---- GIVEN DATA

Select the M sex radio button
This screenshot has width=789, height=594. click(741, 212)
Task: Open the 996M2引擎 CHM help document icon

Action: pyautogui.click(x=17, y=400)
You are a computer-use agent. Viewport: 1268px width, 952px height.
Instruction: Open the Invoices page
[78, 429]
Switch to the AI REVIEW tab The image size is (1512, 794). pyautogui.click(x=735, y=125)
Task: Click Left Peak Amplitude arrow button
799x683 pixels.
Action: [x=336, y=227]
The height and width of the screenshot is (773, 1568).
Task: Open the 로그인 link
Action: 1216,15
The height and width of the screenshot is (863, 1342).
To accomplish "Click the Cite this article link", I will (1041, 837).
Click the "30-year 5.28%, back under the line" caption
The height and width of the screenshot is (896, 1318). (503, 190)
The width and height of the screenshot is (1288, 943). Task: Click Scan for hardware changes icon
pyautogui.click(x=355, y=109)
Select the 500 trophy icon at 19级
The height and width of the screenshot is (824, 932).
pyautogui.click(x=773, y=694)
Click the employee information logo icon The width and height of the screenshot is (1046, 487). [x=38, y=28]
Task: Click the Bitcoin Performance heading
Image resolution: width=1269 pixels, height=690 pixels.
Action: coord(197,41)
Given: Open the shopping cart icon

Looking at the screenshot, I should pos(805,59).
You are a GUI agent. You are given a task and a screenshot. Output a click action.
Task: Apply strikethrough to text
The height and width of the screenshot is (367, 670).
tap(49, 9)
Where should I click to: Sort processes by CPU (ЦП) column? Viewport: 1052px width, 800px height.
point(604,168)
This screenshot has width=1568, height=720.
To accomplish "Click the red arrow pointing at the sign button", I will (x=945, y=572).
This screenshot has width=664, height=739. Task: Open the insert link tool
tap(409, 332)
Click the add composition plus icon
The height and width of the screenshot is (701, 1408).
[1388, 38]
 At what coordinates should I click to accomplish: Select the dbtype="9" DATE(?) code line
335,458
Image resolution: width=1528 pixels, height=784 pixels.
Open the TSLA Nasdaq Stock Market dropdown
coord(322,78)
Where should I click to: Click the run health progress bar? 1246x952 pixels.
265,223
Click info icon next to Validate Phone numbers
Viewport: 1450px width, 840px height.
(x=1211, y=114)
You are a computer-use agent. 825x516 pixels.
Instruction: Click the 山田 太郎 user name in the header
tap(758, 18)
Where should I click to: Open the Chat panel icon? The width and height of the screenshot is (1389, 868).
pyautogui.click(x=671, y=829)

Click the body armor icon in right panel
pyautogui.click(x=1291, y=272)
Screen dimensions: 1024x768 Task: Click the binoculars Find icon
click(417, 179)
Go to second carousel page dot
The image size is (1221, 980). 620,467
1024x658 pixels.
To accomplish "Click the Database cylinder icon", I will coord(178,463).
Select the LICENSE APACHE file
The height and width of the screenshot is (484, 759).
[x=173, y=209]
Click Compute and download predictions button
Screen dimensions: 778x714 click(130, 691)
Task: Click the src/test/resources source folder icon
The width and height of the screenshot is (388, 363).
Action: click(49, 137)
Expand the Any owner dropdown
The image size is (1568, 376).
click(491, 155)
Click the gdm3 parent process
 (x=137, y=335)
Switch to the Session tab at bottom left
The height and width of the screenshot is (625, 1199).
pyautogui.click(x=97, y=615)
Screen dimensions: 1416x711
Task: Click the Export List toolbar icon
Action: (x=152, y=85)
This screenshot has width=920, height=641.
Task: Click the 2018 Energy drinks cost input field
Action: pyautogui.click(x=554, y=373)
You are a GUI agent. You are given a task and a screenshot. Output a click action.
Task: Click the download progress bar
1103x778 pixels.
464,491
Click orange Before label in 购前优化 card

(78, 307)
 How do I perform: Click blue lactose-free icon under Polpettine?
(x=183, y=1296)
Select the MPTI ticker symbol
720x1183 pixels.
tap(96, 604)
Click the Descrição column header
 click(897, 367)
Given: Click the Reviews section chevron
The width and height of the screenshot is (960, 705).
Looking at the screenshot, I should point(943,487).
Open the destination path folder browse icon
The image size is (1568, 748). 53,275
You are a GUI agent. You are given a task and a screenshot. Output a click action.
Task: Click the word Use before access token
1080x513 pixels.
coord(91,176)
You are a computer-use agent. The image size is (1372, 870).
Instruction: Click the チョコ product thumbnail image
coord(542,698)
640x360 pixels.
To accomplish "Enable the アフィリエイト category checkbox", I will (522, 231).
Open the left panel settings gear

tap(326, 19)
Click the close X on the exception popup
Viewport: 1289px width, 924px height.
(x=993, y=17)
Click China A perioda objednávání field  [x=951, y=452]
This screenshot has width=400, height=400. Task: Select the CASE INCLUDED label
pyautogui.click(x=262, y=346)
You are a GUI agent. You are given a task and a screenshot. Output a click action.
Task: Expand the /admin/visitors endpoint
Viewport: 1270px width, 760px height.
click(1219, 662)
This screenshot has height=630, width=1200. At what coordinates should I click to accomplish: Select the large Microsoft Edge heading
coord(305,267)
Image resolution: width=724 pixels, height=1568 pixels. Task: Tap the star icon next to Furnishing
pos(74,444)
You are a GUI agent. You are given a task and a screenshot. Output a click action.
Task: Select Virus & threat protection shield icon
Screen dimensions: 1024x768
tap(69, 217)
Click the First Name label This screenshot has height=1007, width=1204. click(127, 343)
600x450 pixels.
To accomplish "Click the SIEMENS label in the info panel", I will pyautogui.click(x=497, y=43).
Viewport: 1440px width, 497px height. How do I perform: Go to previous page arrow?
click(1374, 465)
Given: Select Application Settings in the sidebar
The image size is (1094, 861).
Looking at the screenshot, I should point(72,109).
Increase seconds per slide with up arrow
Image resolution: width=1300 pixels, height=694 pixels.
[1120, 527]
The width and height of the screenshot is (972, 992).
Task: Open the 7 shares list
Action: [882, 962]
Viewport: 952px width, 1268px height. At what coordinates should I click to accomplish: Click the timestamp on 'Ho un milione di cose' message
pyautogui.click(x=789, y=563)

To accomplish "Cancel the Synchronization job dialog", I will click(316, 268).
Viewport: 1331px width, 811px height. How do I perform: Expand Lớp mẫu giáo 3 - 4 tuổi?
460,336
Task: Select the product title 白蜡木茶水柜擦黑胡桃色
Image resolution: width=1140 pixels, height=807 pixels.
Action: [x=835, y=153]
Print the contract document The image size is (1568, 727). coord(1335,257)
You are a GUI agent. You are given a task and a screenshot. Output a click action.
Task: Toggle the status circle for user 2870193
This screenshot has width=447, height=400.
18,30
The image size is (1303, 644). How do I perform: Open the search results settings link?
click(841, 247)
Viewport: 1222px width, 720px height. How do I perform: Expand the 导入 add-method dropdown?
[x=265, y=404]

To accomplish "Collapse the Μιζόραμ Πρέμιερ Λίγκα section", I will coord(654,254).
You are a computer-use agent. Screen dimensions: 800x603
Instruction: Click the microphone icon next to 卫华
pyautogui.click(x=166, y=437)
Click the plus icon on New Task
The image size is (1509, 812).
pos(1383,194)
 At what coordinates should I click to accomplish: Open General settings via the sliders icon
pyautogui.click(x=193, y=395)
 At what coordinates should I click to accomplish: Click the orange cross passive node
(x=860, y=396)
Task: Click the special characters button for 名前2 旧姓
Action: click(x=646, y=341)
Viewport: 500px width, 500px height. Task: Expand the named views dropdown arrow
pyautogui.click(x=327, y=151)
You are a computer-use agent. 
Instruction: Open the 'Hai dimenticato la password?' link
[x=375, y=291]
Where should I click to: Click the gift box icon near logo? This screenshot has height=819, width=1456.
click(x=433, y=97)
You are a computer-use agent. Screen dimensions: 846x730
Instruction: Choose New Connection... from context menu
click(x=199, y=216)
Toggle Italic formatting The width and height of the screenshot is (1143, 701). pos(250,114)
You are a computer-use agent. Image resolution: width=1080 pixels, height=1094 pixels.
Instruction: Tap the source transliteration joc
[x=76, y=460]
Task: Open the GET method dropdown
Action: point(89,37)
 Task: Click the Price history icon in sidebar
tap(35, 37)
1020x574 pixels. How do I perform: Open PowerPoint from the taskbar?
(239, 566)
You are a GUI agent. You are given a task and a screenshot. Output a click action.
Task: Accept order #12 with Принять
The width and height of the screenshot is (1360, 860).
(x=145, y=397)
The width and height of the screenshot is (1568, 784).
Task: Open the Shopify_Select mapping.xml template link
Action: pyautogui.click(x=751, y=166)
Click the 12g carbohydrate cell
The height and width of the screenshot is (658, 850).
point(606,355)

--------

* [EXERCISE]: For every line above with the word "section" in it, make a copy.

* [SOLUTION TO THIS EXERCISE]:
Given: Click the Reviews section chevron
To accomplish "Collapse the Μιζόραμ Πρέμιερ Λίγκα section", I will coord(654,254).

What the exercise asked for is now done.